The comment was followed by a barrage of "sarcastic, disparaging and cynical" remarks and jokes about Couzens.

Other members included PC Alex Duncan and Inspector John Partington, national secretary and deputy secretary for the Federation.

Sgt Kempton claimed the group should be brought up to date with information but the panel was told the content was just gossip.

Mark Ley-Morgan, acting for Dorset Police, said: "He had no reason to share the information. The question is what should he have done once he was in possession of that information. He should have kept it to himself.

"When you look at the tone and content of the messages they are not such that he is clearly imparting information in a way that suggests this was information people needed to know. The way in which it was done was someone who is gossiping.

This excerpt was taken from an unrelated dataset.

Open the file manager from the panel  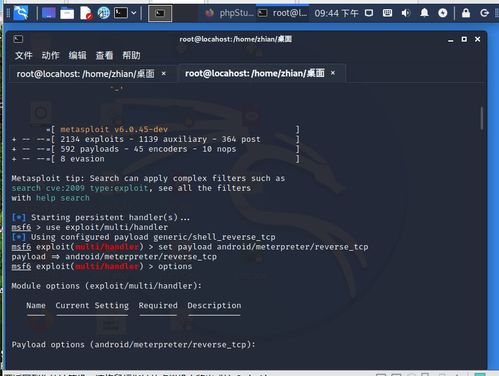(67, 13)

"The responses are cynical, sarcastic and very poor attempts at humour.

"No one would have sympathy for PC Couzens, but this was an ongoing matter, it was not for other officers to make disparaging comments, joking about the fact he suffered an injury in custody, making jokes about him.

"It is unacceptable that anything at all associated with horrific crime is a topic of humour. It is astonishing that this was an appropriate time for humour – we have laughing emojis being used.

"Those that are doing this never expected it to see the light of day. You can see this was discourteous and disrespectful to the memory of Miss Everard and her family."

Sgt Kempton joined Dorset Police in 2000 and has served with the Police Federation, which represents rank and file officers, for seven years.

Sgt Kempton denies the charges against him.

The hearing continues.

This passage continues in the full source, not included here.